§ Task objective:
Find the string "computer" in the data, then copy every line where it is found.

+++ Task data

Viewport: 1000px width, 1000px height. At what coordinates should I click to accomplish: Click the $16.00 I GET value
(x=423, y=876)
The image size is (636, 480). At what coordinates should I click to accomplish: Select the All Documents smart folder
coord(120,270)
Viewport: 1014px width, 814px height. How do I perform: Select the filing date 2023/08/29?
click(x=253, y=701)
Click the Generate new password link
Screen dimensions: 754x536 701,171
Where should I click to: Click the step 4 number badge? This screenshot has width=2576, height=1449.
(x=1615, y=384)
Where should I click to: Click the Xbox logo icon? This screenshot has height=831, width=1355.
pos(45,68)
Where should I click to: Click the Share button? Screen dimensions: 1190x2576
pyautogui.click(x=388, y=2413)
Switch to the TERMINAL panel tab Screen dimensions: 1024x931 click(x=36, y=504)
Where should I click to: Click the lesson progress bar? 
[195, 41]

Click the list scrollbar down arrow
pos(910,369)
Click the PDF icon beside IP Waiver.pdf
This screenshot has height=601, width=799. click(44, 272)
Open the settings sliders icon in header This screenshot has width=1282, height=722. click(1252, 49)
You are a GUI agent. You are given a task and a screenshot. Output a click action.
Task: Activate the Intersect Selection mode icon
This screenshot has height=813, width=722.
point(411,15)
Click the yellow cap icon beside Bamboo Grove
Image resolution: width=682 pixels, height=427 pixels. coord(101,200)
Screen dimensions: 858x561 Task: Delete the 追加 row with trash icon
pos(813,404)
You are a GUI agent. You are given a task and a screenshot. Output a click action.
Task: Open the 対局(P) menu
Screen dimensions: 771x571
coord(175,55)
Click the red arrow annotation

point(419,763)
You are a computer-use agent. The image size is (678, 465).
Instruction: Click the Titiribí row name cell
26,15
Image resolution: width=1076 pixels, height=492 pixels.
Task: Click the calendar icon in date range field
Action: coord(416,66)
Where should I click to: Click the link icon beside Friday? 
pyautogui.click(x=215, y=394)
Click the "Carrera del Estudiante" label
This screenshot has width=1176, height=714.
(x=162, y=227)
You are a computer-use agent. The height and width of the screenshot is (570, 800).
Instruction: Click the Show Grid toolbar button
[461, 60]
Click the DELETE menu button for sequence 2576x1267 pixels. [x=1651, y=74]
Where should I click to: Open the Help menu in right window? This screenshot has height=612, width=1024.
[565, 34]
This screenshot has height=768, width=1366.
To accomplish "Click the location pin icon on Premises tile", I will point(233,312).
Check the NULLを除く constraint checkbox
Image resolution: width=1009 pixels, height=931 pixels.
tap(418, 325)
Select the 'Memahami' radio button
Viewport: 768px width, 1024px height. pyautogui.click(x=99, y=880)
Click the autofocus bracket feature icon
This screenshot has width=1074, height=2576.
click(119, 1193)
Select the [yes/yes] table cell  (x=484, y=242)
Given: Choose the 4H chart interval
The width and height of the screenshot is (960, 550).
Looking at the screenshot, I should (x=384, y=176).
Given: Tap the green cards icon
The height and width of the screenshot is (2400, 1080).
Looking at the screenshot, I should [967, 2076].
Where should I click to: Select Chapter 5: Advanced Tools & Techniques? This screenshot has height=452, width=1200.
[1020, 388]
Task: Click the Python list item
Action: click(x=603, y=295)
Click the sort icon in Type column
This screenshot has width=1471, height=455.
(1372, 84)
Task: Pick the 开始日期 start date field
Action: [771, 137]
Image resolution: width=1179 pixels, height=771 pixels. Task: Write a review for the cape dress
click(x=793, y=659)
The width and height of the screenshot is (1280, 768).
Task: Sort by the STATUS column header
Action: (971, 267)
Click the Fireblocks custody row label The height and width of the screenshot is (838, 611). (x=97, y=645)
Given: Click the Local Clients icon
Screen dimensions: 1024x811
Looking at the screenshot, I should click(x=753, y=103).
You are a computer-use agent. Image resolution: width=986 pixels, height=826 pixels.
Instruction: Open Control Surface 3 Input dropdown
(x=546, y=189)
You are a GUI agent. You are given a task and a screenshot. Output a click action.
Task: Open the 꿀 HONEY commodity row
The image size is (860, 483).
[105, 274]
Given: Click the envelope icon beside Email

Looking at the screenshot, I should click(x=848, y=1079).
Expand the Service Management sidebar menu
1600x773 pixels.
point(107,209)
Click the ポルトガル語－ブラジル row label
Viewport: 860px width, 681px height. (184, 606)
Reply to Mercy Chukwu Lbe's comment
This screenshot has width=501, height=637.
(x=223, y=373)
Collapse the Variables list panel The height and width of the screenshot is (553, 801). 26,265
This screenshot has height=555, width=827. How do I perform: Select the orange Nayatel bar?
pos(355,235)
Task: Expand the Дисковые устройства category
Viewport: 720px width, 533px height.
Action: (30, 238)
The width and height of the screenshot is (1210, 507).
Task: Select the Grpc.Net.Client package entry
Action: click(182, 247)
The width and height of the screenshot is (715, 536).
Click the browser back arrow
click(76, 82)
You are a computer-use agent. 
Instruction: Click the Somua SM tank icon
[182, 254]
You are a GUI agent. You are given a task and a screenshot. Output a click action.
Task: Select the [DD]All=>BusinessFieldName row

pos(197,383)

++++++

§ Solution to this task:
You are a computer-use agent. The image size is (678, 465).
You are a computer-use agent. The height and width of the screenshot is (570, 800).
You are a computer-use agent. Image resolution: width=986 pixels, height=826 pixels.
You are a computer-use agent. 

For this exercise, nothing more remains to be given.